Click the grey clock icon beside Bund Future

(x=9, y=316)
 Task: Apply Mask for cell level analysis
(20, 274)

━━━━━━━━━━━━━━━━━━━━━━━━━━━━━━

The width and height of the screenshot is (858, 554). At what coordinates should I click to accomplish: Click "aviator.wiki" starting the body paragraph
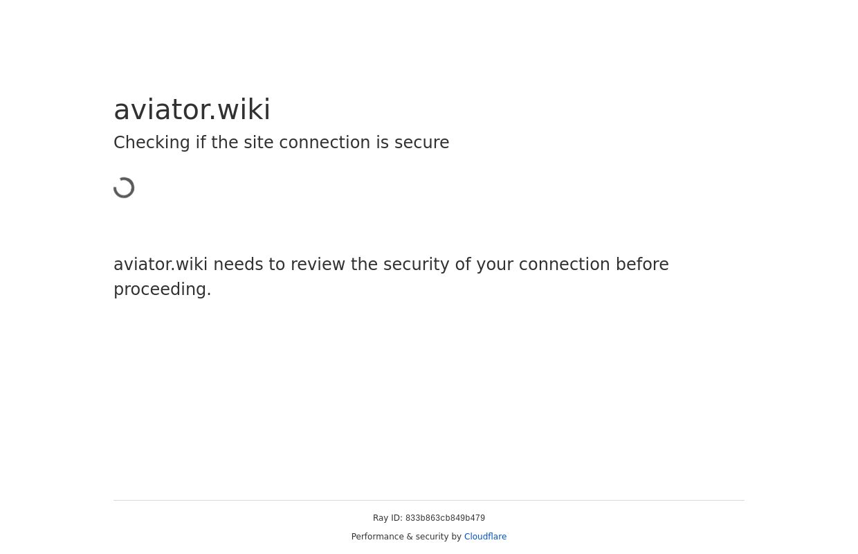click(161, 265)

━━━━━━━━━━━━━━━━━━━━━━━━━━━━━━

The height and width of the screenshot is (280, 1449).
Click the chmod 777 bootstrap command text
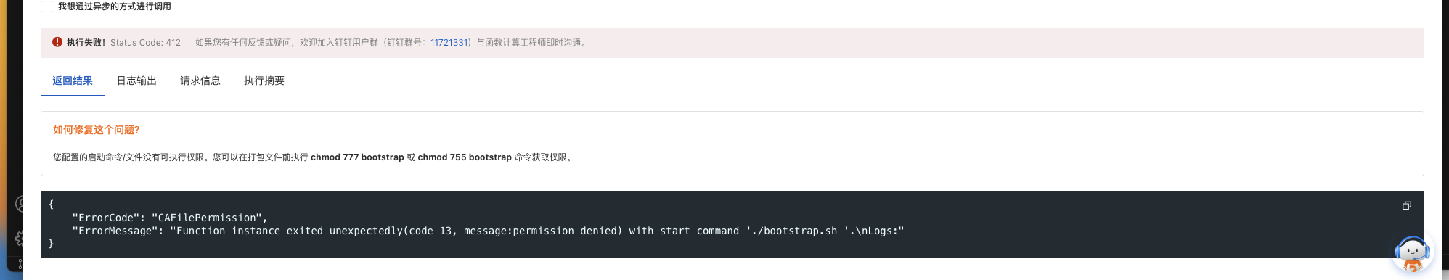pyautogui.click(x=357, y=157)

━━━━━━━━━━━━━━━━━━━━━━━━━━━━━━

Put the lines starting with the line that contains "The width and" and going on through the line that contains "click(161, 265)" into a JSON list of strings, one string per line and no blank lines. Leave the pictures out of the answer.

▶ **Answer to the task**:
[
  "The width and height of the screenshot is (858, 554). At what coordinates should I click to accomplish: Click \"aviator.wiki\" starting the body paragraph",
  "click(161, 265)"
]